We need in this debate to set the matter in a historic context. Technology has made a difference, but we have had times when press barons wielded enormous and indeed unwieldy power. One has only to mention Northcliffe—the Napoleon of Fleet Street—and Beaverbrook, to know that there were those in the past who might have done great good but who also wielded enormous power. It is in that context that we should look at these issues today. That is in no sense to excuse the criminality that has made us all deeply ashamed that the British press has sunk so low. As I said, technology has given people the opportunity to do many of these terrible things, but one is reminded of the famous dictum of Lord Acton that power corrupts and absolute power corrupts absolutely. There is truly a danger of that with the Murdoch press.

I was very concerned two years ago, as we all were, by the scandal of Members of Parliament's expenses, which even touched your Lordships' House. The noble Baroness who has just spoken referred briefly to that. During the debates in another place, I made the point that it sometimes seemed that the fourth estate was hell bent on destroying the other three. However, because of that, we must not be tempted into the sort of indiscriminate attack that some of the press—not particularly the Murdoch press in that case—indulged in during the so-called MPs’ expenses scandal. In the summer of 2009, one was reminded, from one's historic reading, of Titus Oates—or, in my case, of my memory as a young schoolboy of McCarthy.

We do not need to go down a similar road. My noble friends Lady Wheatcroft and Lord Fowler referred to the press. We have many journalists of high repute. We owe a great deal to our free press in this country. A free and responsible press under the law is as essential to a free society as is a free Parliament. Therefore, during the inquiries that will take place, and particularly during the parliamentary inquiry that will begin next week when the Select Committee has before it Mr Rupert Murdoch, Mr James Murdoch and Rebekah Brooks, we must heed—my honourable friend Lord Fowler referred to this—some of the words in the Times leader this morning.
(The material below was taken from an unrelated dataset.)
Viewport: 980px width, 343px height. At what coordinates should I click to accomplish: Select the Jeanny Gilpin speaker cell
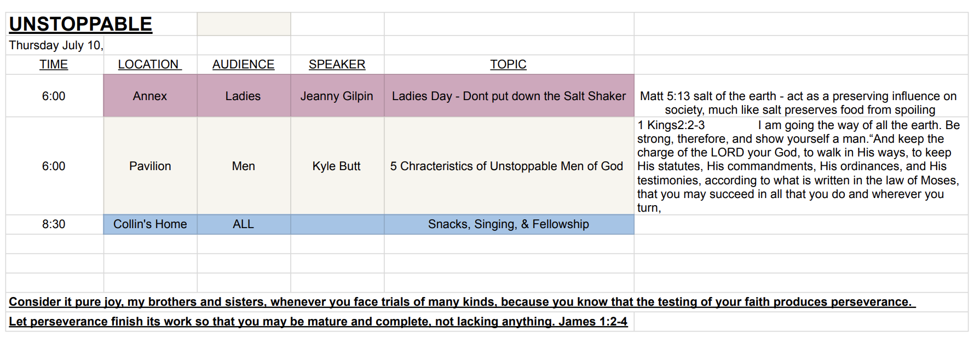[x=337, y=96]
I speak as a former chairman of a Select Committee. It is the duty of such a committee to probe, to examine and to be inquisitorial in the best sense, but not to grandstand or seek personal glory or publicity. It must ask questions and carry on asking them until proper answers are given: and if proper answers are not given, to draw the right and appropriate conclusions. I have great confidence in my honourable friend John Whittingdale, who chairs that committee. I do not know all the members of the committee, because many entered the House only last year. However, I would say to them all, “On your shoulders rests a very great responsibility. In a sense, you are acting for Parliament as a whole, so ask the questions, pin down your witnesses, but resist the temptation to score cheap points”.

As I said, a free press is as necessary to a free, functioning society as a free Parliament, but I was very taken by some of the words of the noble Baroness, Lady Royall, when she talked about values. She referred to her late husband, very movingly I thought. What has happened in this country over the past two or three decades is a loss of values. Children are being brought up in an atmosphere where they are not taught the difference between right and wrong. It is an inevitable progression from that childhood that in adulthood young men and women will be tempted to think that anything goes, so long as it produces the appropriate result. That is the culture that underlies much of this perverted investigative journalism that has brought us here this morning. Investigative journalism is a marvellous thing, but if it is perverted, it sullies and besmirches our whole society.

I believe that out of all this, good must come, and it is essential that we all play our part in trying to ensure that it does and that we see an end to the manipulation and a proper regard and mutual respect between the media, politicians and the great British public, to which both Houses of this Parliament are answerable and to which the press also should be answerable. I very much hope that there will be a reawakening of a proper sense of moral probity and right and wrong as a result of what has happened to families such as the Dowlers over this past week. It is unthinkable that that should have happened. It must never happen again.

A heavy responsibility rests upon us, but we have to see this in its historic context. We must not panic because there is no situation that is not made worse by panic. What we have to do is to try to ensure that in the future there is a properly regulated press that is not inimical to the idea of a free press. I am not sure that I entirely agree with my noble friend Lord Grade about self-regulation. Other professions are not self-regulated in the way that he seemed to imply, but, obviously, he speaks from great experience, and one wants to be able to consider with great care, after this debate, what he said. I believe that we need to have a press complaints commission—and this is no criticism of my noble friend Lady Buscombe, who sadly is not in her place—in which we can all have confidence and trust. Trust is the lubricant of a free society, and it is sadly lacking at the moment.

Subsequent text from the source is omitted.